BEGIN Text provided

Several detection strategies have been developed in the available literature for botnet detection like up-to-date anti-virus software, signature-based intrusion detection systems for IRC/botnet traffic and traffic flow monitoring for known C&Cs. These detection techniques differ based on the C&C mechanism being centralised architecture (IRC, HTTP) or peer to peer (P2P) architecture or hybrid P2P/Centralised architecture. Detection also varies depending on other factors such as area of deployment, data captured for the detection system, etc.

Key Terms in this Chapter

Firewall: A firewall is a network security system that allows or denies incoming and outgoing network traffic based on predetermined security rules.

Router: Router is an inter-networking device that forwards the packets from one computer network to another. Routers perform the traffic route finding on the Internet by means of a routing table.

Bots: Any system connected to Internet becomes a bot when it runs automated tasks or scripts over the internet. Majority of the malicious web traffic gets originated from bots.

END Text provided
BEGIN Provided records

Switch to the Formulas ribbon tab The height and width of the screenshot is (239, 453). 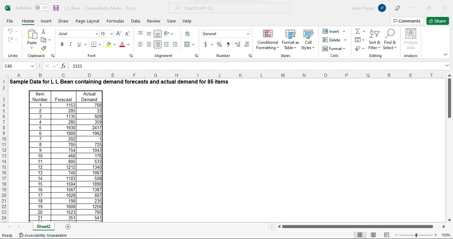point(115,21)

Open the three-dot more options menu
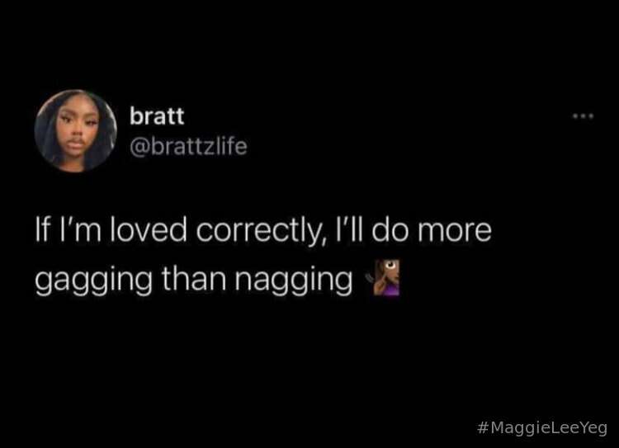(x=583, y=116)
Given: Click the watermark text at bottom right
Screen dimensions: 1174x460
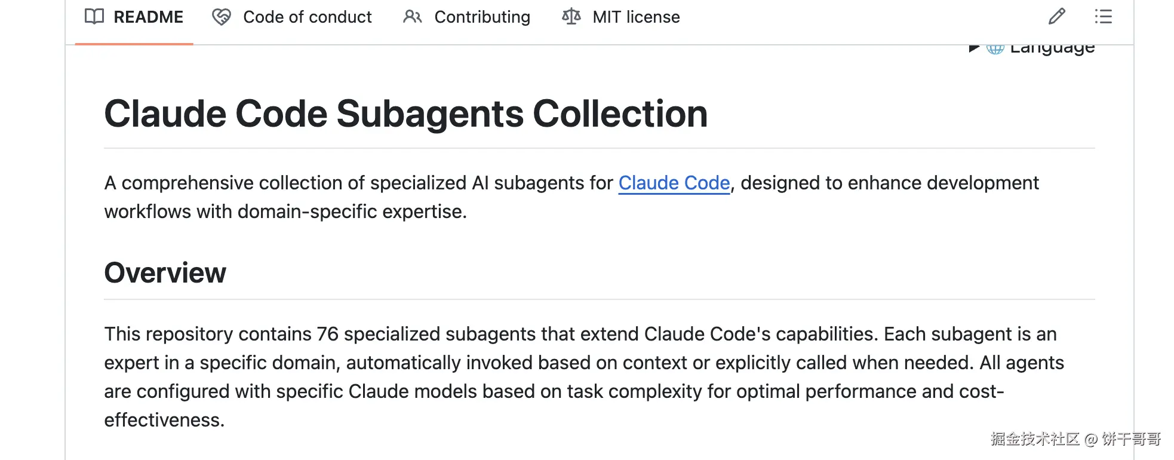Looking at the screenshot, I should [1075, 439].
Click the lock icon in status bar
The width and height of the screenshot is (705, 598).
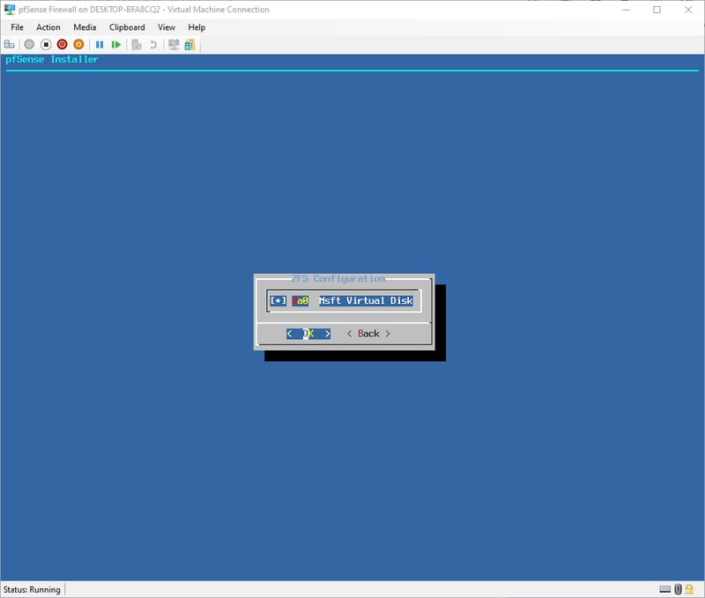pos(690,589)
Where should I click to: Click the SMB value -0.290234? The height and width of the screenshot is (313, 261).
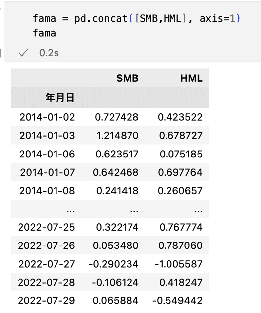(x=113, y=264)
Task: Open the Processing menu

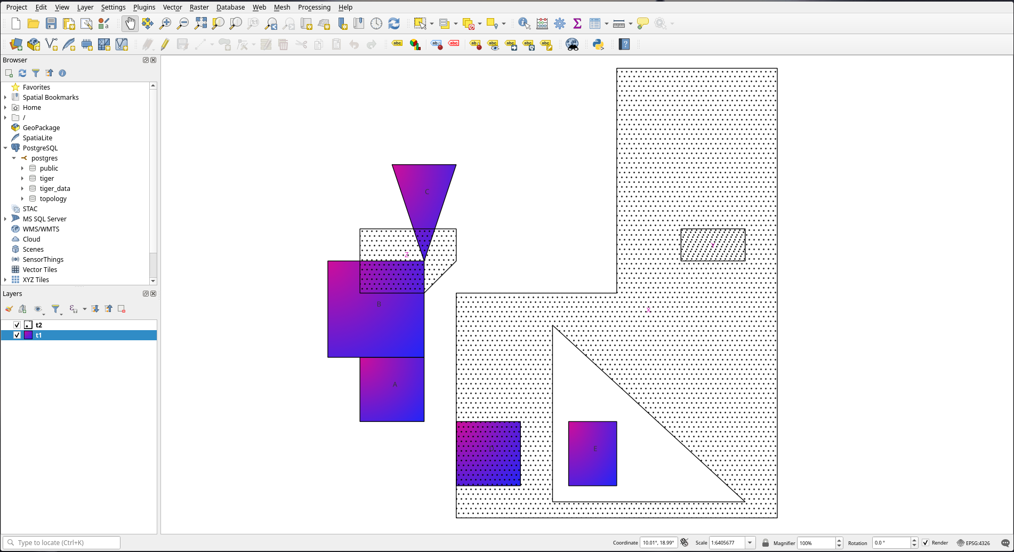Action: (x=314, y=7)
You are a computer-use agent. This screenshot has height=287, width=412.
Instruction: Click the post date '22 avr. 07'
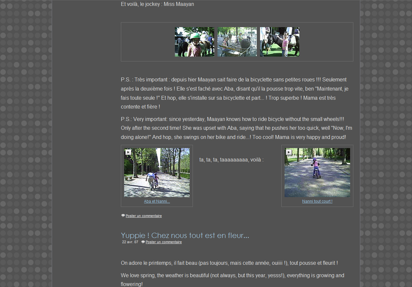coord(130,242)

END Provided records

• Exercises:
- a) Reproduce the botnet detection text from "Firewall: A firewall" to "a routing table.".
- b) Answer these questions about the botnet detection text:
(i) What does a router use to find traffic routes on the Internet?
(ii) On what basis does a firewall allow or deny network traffic?
(iii) When does a system connected to the Internet become a bot?
- c) Does each statement agree with the botnet detection text? Answer yes or no and quote the words of the text that decide it.
(i) Detection techniques differ depending on whether the C&C mechanism uses a centralized, peer to peer, or hybrid architecture.
(ii) A router forwards packets only within a single computer network.
(iii) Only a small share of malicious web traffic originates from bots.

• Results in order:
- a)
Firewall: A firewall is a network security system that allows or denies incoming and outgoing network traffic based on predetermined security rules.

Router: Router is an inter-networking device that forwards the packets from one computer network to another. Routers perform the traffic route finding on the Internet by means of a routing table.

- b)
(i) A routing table.
(ii) Predetermined security rules.
(iii) When it runs automated tasks or scripts over the internet.

- c)
(i) Yes: "These detection techniques differ based on the C&C mechanism being centralised architecture (IRC, HTTP) or peer to peer (P2P) architecture or hybrid P2P/Centralised architecture."
(ii) No: "Router is an inter-networking device that forwards the packets from one computer network to another."
(iii) No: "Majority of the malicious web traffic gets originated from bots."